From: Pierrick Bouvier <pierrick.bouvier@linaro.org>
To: "Alex Bennée" <alex.bennee@linaro.org>
Cc: "Philippe Mathieu-Daudé" <philmd@linaro.org>,
qemu-devel@nongnu.org,
"Manos Pitsidianakis" <manos.pitsidianakis@linaro.org>,
"Alexandre Iooss" <erdnaxe@crans.org>,
"Mahmoud Mandour" <ma.mandourr@gmail.com>
Subject: Re: [PATCH] contrib/plugins/uftrace_symbols.py: generate debug files to map symbols to source
Date: Wed, 15 Oct 2025 16:31:11 -0700 [thread overview]
Message-ID: <0167e505-e769-4305-87b4-f281219a3465@linaro.org> (raw)
In-Reply-To: <87347jkgfw.fsf@draig.linaro.org>
On 10/15/25 2:23 PM, Alex Bennée wrote:
> Pierrick Bouvier <pierrick.bouvier@linaro.org> writes:
>
>> On 10/15/25 1:40 PM, Philippe Mathieu-Daudé wrote:
>>> On 13/10/25 23:39, Pierrick Bouvier wrote:
>>>> Enhance uftrace_symbols.py to generate .dbg files, containing
>>>> source location for every symbol present in .sym file.

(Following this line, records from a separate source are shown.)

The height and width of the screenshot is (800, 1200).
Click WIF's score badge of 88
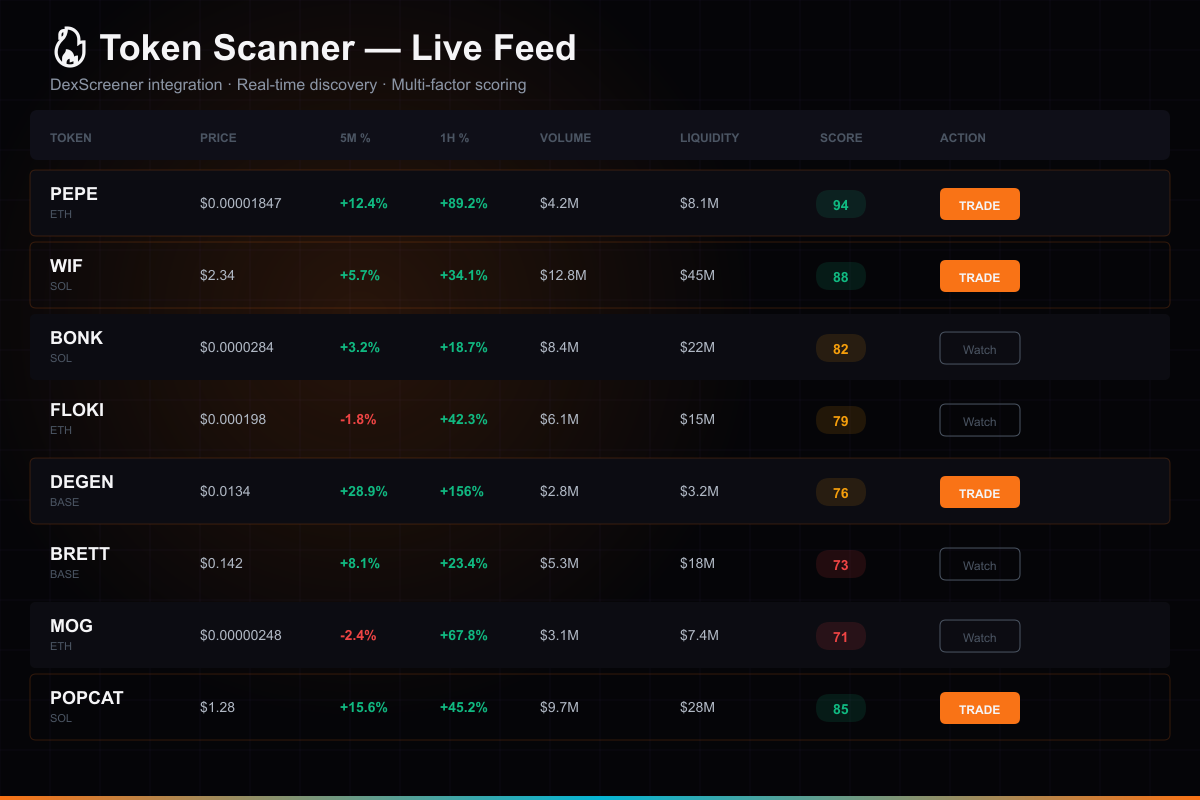click(841, 276)
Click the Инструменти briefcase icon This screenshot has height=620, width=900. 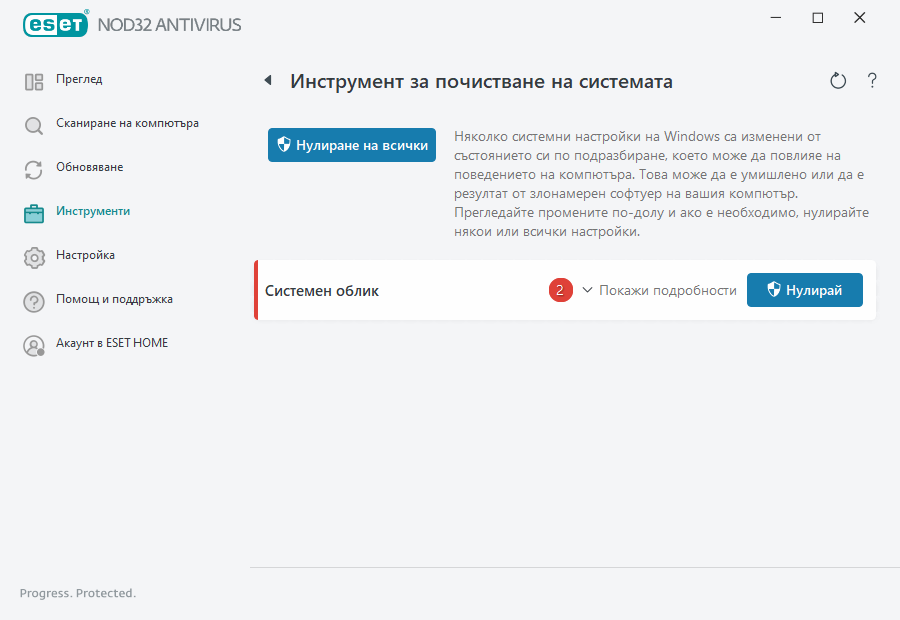tap(34, 211)
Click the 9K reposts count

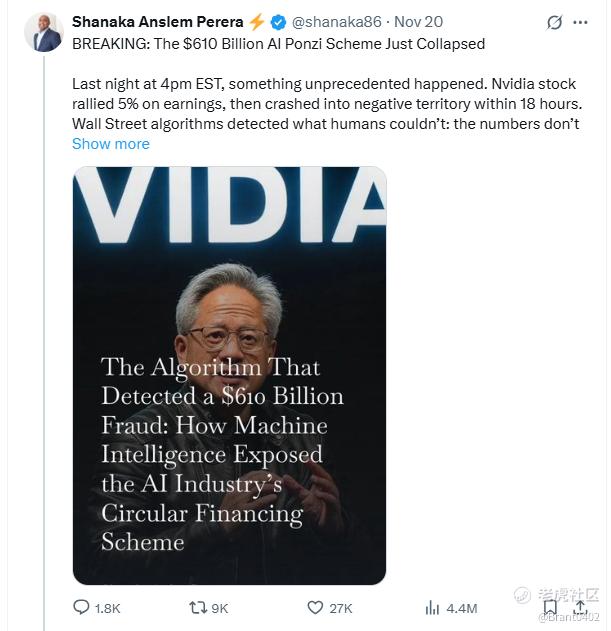(220, 608)
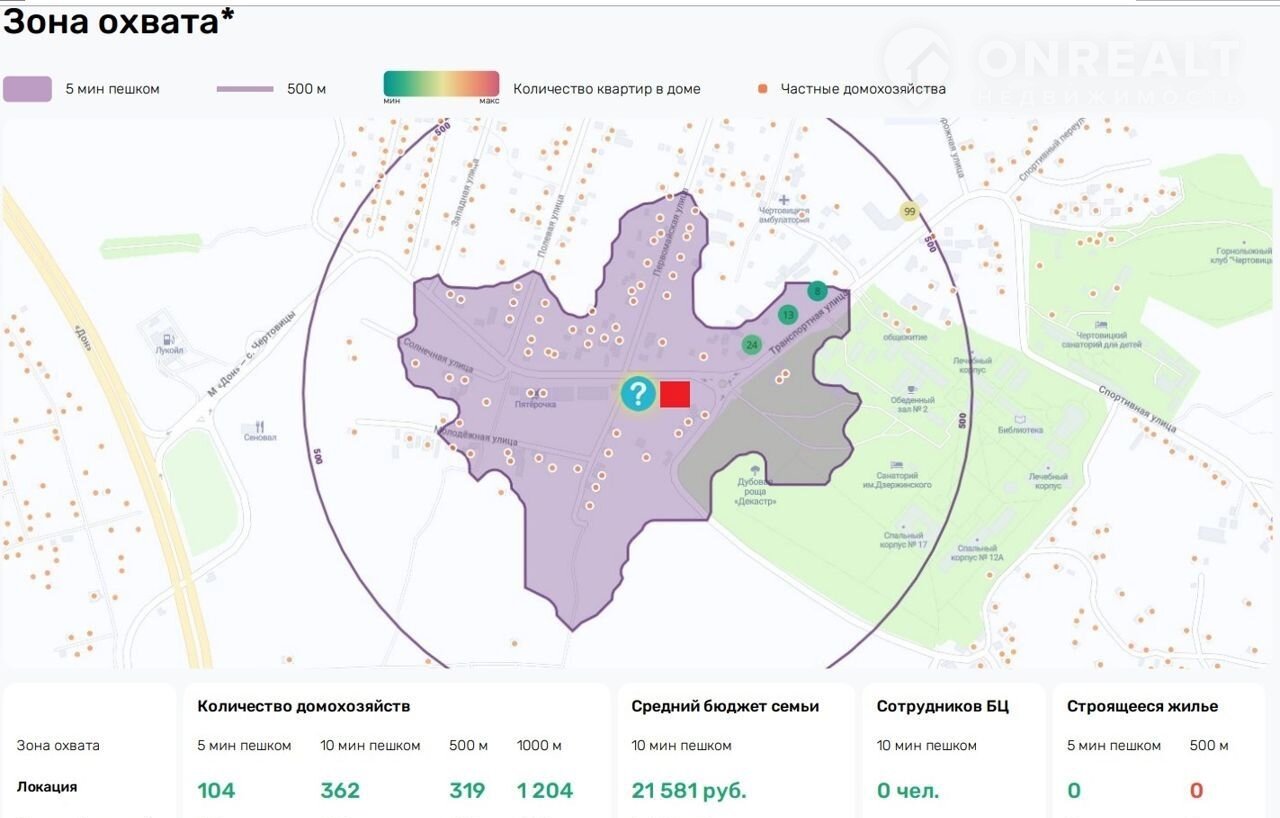Click the red square marker on map

(x=675, y=394)
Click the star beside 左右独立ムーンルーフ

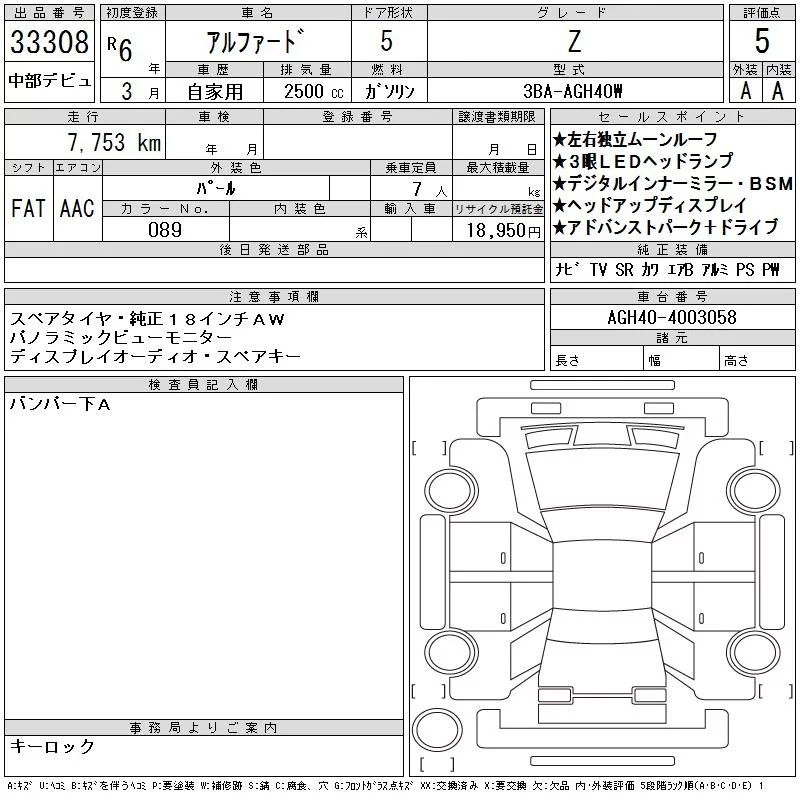[x=559, y=139]
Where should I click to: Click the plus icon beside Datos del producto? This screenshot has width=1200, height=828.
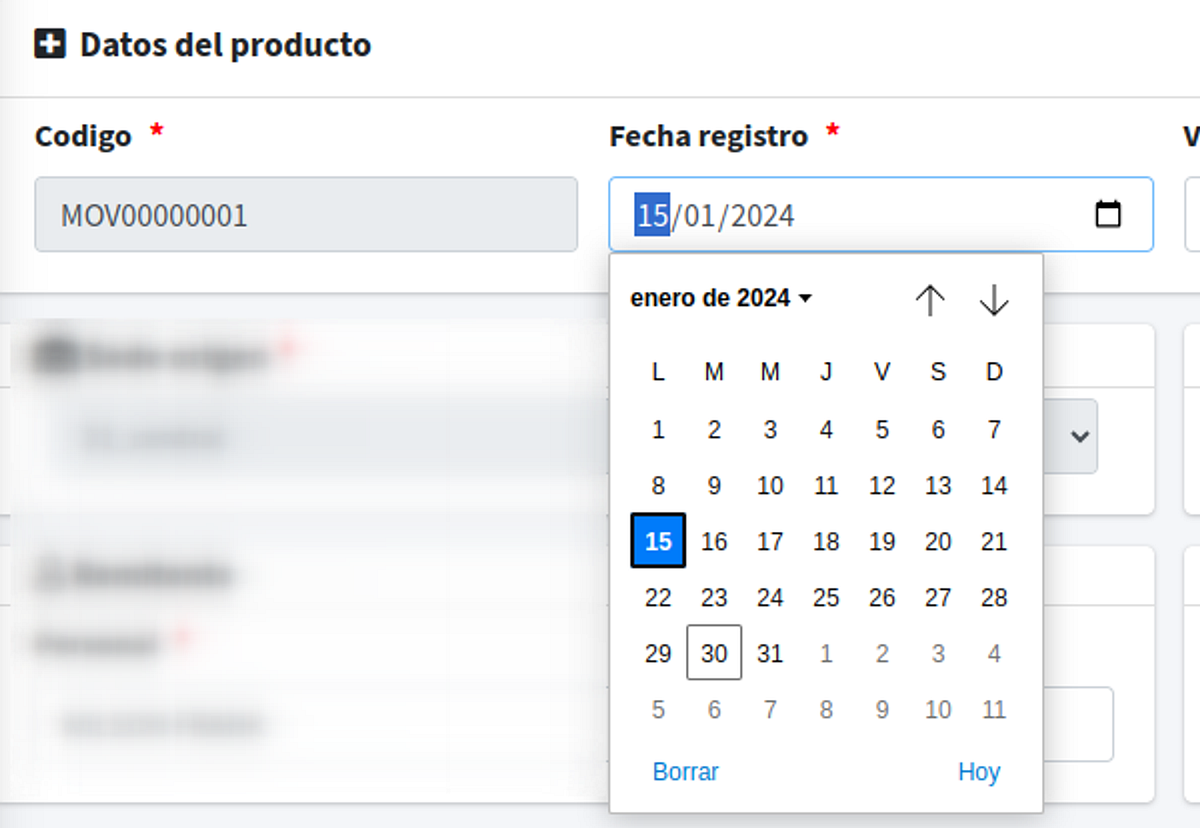click(x=48, y=43)
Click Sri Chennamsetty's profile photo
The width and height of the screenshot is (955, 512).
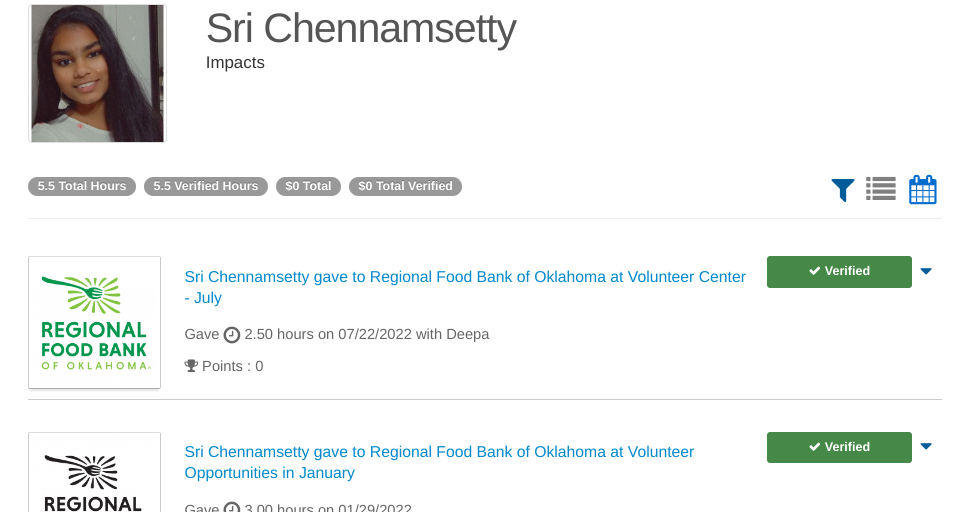[97, 73]
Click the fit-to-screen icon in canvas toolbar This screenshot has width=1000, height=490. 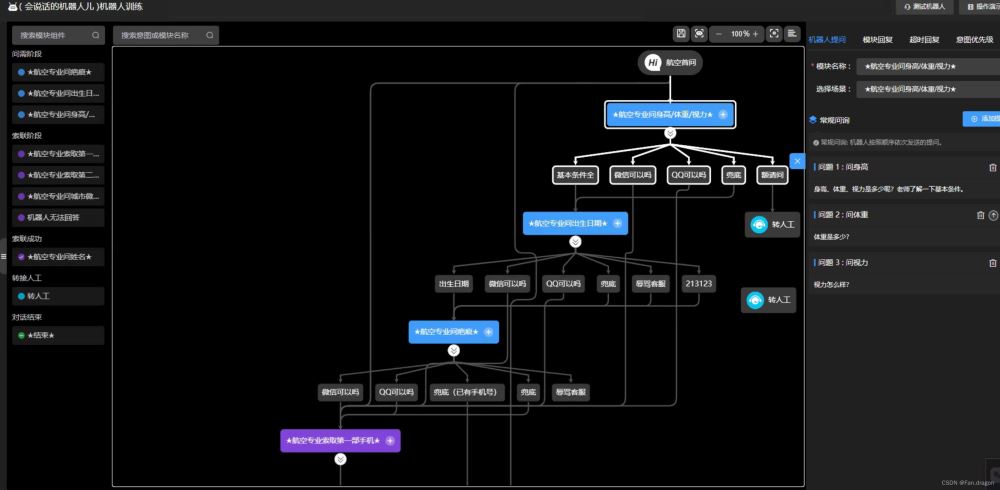[x=774, y=33]
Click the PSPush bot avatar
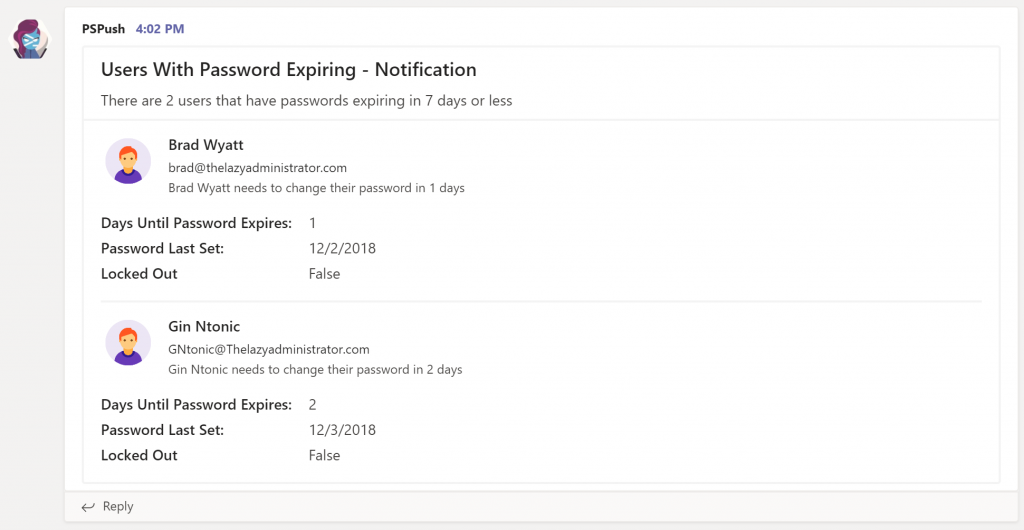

>>>> It allows to use uftrace {replay,dump} --srcline and show origin of
>>> `uftrace {replay,dump} --srcline`
>>>
>>>> functions, connecting trace to original source code.
>>>>
>>>> It was first implemented with pyelftools DWARF parser, which was way
>>>> to slow (~minutes) to get locations for every symbol in the linux
>>> s/to/too/
>>>
>>>> kernel. Thus, we use addr2line instead, which runs in seconds.
>>>>
>>>> As well, there were some bugs with latest pyelftools release,
>>>> requiring to run master version, which is not installable with pip.
>>>> Thus, since we now require binutils (addr2line), we can ditch pyelftools
>>>> based implementation and simply rely on nm to get symbols information,
>>> `nm`
>>>
>>>> which is faster and better.
>>>>
>>>> Signed-off-by: Pierrick Bouvier <pierrick.bouvier@linaro.org>
>>>> ---
>>>> contrib/plugins/uftrace_symbols.py | 108 +++++++++++++++++++----------
>>>> 1 file changed, 72 insertions(+), 36 deletions(-)
>>>>
>>>> diff --git a/contrib/plugins/uftrace_symbols.py b/contrib/plugins/uftrace_symbols.py
>>>> index b49e03203c8..728bf04ce54 100755
>>>> --- a/contrib/plugins/uftrace_symbols.py
>>>> +++ b/contrib/plugins/uftrace_symbols.py
>>>> @@ -1,7 +1,7 @@
>>>> #!/usr/bin/env python3
>>>> # -*- coding: utf-8 -*-
>>>> #
>>>> -# Create symbols and mapping files for uftrace.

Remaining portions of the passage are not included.